Stored items

☆ ☆ ☆ ☆ ☆

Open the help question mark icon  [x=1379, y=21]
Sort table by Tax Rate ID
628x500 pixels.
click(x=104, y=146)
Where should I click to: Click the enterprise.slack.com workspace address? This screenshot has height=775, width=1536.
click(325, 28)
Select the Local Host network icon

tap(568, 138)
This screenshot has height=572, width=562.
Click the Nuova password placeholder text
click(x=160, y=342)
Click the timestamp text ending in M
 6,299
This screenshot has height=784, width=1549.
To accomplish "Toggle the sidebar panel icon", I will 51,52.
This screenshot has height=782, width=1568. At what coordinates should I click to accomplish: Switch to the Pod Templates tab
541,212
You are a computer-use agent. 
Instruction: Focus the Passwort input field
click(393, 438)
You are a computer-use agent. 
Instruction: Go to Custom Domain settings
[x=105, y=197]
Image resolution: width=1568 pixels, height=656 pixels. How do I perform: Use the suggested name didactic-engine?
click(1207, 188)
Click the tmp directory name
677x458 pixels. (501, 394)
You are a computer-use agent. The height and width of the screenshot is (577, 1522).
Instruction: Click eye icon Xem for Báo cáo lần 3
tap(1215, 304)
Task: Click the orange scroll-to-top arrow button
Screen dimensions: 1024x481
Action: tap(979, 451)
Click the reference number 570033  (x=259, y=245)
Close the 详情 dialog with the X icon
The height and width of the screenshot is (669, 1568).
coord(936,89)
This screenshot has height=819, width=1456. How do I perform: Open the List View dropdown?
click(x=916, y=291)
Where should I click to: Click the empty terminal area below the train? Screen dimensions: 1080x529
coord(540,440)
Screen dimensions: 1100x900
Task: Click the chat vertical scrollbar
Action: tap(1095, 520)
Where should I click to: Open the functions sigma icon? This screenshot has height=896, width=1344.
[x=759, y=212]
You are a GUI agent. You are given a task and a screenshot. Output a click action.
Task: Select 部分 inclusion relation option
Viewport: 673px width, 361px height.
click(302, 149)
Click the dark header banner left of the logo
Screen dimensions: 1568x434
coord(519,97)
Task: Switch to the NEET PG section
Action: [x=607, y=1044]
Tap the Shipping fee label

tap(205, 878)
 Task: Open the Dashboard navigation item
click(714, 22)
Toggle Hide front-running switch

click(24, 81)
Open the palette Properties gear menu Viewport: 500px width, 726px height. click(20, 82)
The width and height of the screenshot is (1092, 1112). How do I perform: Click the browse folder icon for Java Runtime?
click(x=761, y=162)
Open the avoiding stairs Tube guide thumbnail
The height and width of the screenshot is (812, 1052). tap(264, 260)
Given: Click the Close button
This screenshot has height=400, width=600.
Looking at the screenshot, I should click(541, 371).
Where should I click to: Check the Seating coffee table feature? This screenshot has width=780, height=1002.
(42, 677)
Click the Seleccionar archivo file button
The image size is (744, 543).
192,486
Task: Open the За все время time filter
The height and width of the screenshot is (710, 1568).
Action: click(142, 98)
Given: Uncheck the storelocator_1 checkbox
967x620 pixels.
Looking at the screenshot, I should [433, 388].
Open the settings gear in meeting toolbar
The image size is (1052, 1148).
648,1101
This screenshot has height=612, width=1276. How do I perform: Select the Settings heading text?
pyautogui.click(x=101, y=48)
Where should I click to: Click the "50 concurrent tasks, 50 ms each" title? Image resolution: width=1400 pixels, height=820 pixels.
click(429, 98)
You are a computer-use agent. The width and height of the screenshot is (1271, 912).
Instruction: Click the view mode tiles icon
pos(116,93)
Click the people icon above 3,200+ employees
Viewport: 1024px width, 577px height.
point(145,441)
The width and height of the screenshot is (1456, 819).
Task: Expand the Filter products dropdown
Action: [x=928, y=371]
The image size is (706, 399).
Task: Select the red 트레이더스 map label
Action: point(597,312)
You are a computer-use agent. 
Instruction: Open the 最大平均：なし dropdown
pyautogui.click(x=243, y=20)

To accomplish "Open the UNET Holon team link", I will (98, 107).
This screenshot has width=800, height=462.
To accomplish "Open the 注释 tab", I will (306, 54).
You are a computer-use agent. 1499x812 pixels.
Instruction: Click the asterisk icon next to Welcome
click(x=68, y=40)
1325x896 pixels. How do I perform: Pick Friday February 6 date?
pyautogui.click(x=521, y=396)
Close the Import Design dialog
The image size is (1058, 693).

☆ ☆ ☆ ☆ ☆

● **Problem description**:
Please transcribe only the lines in the records above running from the line that has "Where should I click to: Check" through the line that has "Task: Open the За все время time filter", both included, exactly as they appear.

● **Output**:
Where should I click to: Check the Seating coffee table feature? This screenshot has width=780, height=1002.
(42, 677)
Click the Seleccionar archivo file button
The image size is (744, 543).
192,486
Task: Open the За все время time filter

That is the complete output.